#### [What is required]
Make an exact copy of the records below. Include every line.

#### [Data excerpts]
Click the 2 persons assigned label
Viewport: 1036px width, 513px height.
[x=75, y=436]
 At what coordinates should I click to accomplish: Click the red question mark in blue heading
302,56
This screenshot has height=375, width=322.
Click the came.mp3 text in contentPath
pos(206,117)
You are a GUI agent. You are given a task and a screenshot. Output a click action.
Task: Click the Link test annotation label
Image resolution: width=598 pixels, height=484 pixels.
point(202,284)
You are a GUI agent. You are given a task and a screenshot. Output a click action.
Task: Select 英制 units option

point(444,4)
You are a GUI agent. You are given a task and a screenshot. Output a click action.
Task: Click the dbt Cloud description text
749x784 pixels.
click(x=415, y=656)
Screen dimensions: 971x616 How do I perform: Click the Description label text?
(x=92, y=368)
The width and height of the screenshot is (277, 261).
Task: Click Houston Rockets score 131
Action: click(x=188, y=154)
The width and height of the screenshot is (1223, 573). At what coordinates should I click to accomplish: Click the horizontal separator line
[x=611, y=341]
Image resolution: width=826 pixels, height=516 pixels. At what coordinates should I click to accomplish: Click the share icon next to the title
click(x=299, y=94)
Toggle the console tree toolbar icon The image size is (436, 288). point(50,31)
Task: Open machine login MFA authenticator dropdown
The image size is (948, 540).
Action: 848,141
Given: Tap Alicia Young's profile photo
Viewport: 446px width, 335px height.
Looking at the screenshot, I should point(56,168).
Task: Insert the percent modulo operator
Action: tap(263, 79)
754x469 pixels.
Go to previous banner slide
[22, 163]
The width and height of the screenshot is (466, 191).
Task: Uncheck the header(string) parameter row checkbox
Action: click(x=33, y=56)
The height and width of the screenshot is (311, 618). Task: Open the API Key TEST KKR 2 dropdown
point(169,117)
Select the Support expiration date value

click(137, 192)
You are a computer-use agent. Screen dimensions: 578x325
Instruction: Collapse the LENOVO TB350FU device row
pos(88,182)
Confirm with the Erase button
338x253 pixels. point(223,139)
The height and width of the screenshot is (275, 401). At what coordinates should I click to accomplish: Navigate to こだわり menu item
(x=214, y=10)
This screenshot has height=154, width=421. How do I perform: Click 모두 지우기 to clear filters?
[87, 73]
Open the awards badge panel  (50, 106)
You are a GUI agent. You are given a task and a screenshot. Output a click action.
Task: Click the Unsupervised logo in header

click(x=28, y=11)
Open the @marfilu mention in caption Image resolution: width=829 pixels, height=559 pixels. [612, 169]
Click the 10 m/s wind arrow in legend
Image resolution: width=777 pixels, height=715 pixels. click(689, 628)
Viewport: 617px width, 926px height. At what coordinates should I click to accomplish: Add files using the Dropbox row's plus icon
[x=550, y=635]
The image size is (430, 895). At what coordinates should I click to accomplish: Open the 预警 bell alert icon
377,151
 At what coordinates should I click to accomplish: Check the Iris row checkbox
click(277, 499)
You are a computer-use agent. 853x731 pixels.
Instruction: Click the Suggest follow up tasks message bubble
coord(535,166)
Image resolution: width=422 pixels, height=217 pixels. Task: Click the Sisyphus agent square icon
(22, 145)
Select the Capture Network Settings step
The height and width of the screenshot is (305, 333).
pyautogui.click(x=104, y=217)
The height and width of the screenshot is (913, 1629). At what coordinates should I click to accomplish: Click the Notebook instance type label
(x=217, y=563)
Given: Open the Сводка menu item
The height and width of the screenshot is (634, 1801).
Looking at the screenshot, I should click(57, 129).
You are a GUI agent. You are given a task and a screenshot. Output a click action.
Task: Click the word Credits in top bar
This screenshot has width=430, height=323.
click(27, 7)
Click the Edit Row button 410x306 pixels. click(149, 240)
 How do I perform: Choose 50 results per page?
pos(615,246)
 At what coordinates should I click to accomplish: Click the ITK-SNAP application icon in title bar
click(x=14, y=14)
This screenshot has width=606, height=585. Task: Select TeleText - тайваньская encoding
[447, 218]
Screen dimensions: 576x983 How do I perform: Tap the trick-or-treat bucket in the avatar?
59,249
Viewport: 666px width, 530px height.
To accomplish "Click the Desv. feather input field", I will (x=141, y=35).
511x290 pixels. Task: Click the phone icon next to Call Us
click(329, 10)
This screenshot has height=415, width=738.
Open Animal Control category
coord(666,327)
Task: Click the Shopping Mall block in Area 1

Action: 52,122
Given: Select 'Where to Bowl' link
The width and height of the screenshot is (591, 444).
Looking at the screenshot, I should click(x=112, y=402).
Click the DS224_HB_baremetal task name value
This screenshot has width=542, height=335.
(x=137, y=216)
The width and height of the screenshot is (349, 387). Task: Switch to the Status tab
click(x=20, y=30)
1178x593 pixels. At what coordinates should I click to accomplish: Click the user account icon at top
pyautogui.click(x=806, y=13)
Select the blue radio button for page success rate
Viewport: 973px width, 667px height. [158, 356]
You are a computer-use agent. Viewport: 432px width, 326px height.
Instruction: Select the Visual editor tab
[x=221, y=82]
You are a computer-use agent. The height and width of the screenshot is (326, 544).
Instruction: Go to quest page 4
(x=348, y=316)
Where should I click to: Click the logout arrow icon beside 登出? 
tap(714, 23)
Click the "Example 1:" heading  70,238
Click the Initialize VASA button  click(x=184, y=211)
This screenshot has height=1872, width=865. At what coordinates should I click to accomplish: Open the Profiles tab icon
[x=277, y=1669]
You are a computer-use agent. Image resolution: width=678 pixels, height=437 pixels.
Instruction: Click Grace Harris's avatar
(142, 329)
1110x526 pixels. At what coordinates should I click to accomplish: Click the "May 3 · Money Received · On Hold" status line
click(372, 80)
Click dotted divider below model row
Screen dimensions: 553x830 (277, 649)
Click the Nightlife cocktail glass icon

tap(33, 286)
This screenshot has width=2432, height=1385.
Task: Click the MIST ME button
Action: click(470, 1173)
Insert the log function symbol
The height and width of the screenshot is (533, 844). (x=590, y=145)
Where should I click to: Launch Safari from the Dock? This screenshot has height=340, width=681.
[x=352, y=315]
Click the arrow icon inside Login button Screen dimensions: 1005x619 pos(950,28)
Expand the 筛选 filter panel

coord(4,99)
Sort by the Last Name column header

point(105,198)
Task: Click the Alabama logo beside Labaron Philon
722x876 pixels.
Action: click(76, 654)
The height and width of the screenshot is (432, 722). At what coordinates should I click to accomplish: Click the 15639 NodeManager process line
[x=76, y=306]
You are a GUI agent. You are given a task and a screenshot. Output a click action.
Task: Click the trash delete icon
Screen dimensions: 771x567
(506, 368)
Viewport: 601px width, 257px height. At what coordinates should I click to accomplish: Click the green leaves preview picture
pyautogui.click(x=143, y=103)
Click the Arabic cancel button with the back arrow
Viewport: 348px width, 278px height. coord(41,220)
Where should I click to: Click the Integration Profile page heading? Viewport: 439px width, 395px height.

#### [Solution for this problem]
Click the 2 persons assigned label
Viewport: 1036px width, 513px height.
[x=75, y=436]
 At what coordinates should I click to accomplish: Click the red question mark in blue heading
302,56
This screenshot has height=375, width=322.
Click the came.mp3 text in contentPath
pos(206,117)
You are a GUI agent. You are given a task and a screenshot. Output a click action.
Task: Click the Link test annotation label
Image resolution: width=598 pixels, height=484 pixels.
point(202,284)
You are a GUI agent. You are given a task and a screenshot. Output a click action.
Task: Select 英制 units option

point(444,4)
You are a GUI agent. You are given a task and a screenshot. Output a click action.
Task: Click the dbt Cloud description text
749x784 pixels.
click(x=415, y=656)
Screen dimensions: 971x616 How do I perform: Click the Description label text?
(x=92, y=368)
The width and height of the screenshot is (277, 261).
Task: Click Houston Rockets score 131
Action: click(x=188, y=154)
The width and height of the screenshot is (1223, 573). At what coordinates should I click to accomplish: Click the horizontal separator line
[x=611, y=341]
Image resolution: width=826 pixels, height=516 pixels. At what coordinates should I click to accomplish: Click the share icon next to the title
click(x=299, y=94)
Toggle the console tree toolbar icon The image size is (436, 288). point(50,31)
Task: Open machine login MFA authenticator dropdown
The image size is (948, 540).
Action: 848,141
Given: Tap Alicia Young's profile photo
Viewport: 446px width, 335px height.
Looking at the screenshot, I should point(56,168).
Task: Insert the percent modulo operator
Action: tap(263, 79)
754x469 pixels.
Go to previous banner slide
[22, 163]
The width and height of the screenshot is (466, 191).
Task: Uncheck the header(string) parameter row checkbox
Action: click(x=33, y=56)
The height and width of the screenshot is (311, 618). Task: Open the API Key TEST KKR 2 dropdown
point(169,117)
Select the Support expiration date value

click(137, 192)
You are a computer-use agent. Screen dimensions: 578x325
Instruction: Collapse the LENOVO TB350FU device row
pos(88,182)
Confirm with the Erase button
338x253 pixels. point(223,139)
The height and width of the screenshot is (275, 401). At what coordinates should I click to accomplish: Navigate to こだわり menu item
(x=214, y=10)
This screenshot has height=154, width=421. How do I perform: Click 모두 지우기 to clear filters?
[87, 73]
Open the awards badge panel  (50, 106)
You are a GUI agent. You are given a task and a screenshot. Output a click action.
Task: Click the Unsupervised logo in header

click(x=28, y=11)
Open the @marfilu mention in caption Image resolution: width=829 pixels, height=559 pixels. [612, 169]
Click the 10 m/s wind arrow in legend
Image resolution: width=777 pixels, height=715 pixels. click(689, 628)
Viewport: 617px width, 926px height. At what coordinates should I click to accomplish: Add files using the Dropbox row's plus icon
[x=550, y=635]
The image size is (430, 895). At what coordinates should I click to accomplish: Open the 预警 bell alert icon
377,151
 At what coordinates should I click to accomplish: Check the Iris row checkbox
click(277, 499)
You are a computer-use agent. 853x731 pixels.
Instruction: Click the Suggest follow up tasks message bubble
coord(535,166)
Image resolution: width=422 pixels, height=217 pixels. Task: Click the Sisyphus agent square icon
(22, 145)
Select the Capture Network Settings step
The height and width of the screenshot is (305, 333).
pyautogui.click(x=104, y=217)
The height and width of the screenshot is (913, 1629). At what coordinates should I click to accomplish: Click the Notebook instance type label
(x=217, y=563)
Given: Open the Сводка menu item
The height and width of the screenshot is (634, 1801).
Looking at the screenshot, I should click(57, 129).
You are a GUI agent. You are given a task and a screenshot. Output a click action.
Task: Click the word Credits in top bar
This screenshot has width=430, height=323.
click(27, 7)
Click the Edit Row button 410x306 pixels. click(149, 240)
 How do I perform: Choose 50 results per page?
pos(615,246)
 At what coordinates should I click to accomplish: Click the ITK-SNAP application icon in title bar
click(x=14, y=14)
This screenshot has width=606, height=585. Task: Select TeleText - тайваньская encoding
[447, 218]
Screen dimensions: 576x983 How do I perform: Tap the trick-or-treat bucket in the avatar?
59,249
Viewport: 666px width, 530px height.
To accomplish "Click the Desv. feather input field", I will (x=141, y=35).
511x290 pixels. Task: Click the phone icon next to Call Us
click(329, 10)
This screenshot has height=415, width=738.
Open Animal Control category
coord(666,327)
Task: Click the Shopping Mall block in Area 1

Action: 52,122
Given: Select 'Where to Bowl' link
The width and height of the screenshot is (591, 444).
Looking at the screenshot, I should click(x=112, y=402).
Click the DS224_HB_baremetal task name value
This screenshot has width=542, height=335.
(x=137, y=216)
The width and height of the screenshot is (349, 387). Task: Switch to the Status tab
click(x=20, y=30)
1178x593 pixels. At what coordinates should I click to accomplish: Click the user account icon at top
pyautogui.click(x=806, y=13)
Select the blue radio button for page success rate
Viewport: 973px width, 667px height. [158, 356]
You are a computer-use agent. Viewport: 432px width, 326px height.
Instruction: Select the Visual editor tab
[x=221, y=82]
You are a computer-use agent. The height and width of the screenshot is (326, 544).
Instruction: Go to quest page 4
(x=348, y=316)
Where should I click to: Click the logout arrow icon beside 登出? 
tap(714, 23)
Click the "Example 1:" heading  70,238
Click the Initialize VASA button  click(x=184, y=211)
This screenshot has height=1872, width=865. At what coordinates should I click to accomplish: Open the Profiles tab icon
[x=277, y=1669]
You are a computer-use agent. Image resolution: width=678 pixels, height=437 pixels.
Instruction: Click Grace Harris's avatar
(142, 329)
1110x526 pixels. At what coordinates should I click to accomplish: Click the "May 3 · Money Received · On Hold" status line
click(372, 80)
Click dotted divider below model row
Screen dimensions: 553x830 (277, 649)
Click the Nightlife cocktail glass icon

tap(33, 286)
This screenshot has width=2432, height=1385.
Task: Click the MIST ME button
Action: click(470, 1173)
Insert the log function symbol
The height and width of the screenshot is (533, 844). (x=590, y=145)
Where should I click to: Launch Safari from the Dock? This screenshot has height=340, width=681.
[x=352, y=315]
Click the arrow icon inside Login button Screen dimensions: 1005x619 pos(950,28)
Expand the 筛选 filter panel

coord(4,99)
Sort by the Last Name column header

point(105,198)
Task: Click the Alabama logo beside Labaron Philon
722x876 pixels.
Action: click(76, 654)
The height and width of the screenshot is (432, 722). At what coordinates should I click to accomplish: Click the 15639 NodeManager process line
[x=76, y=306]
You are a GUI agent. You are given a task and a screenshot. Output a click action.
Task: Click the trash delete icon
Screen dimensions: 771x567
(506, 368)
Viewport: 601px width, 257px height. At what coordinates should I click to accomplish: Click the green leaves preview picture
pyautogui.click(x=143, y=103)
Click the Arabic cancel button with the back arrow
Viewport: 348px width, 278px height. coord(41,220)
Where should I click to: Click the Integration Profile page heading? Viewport: 439px width, 395px height.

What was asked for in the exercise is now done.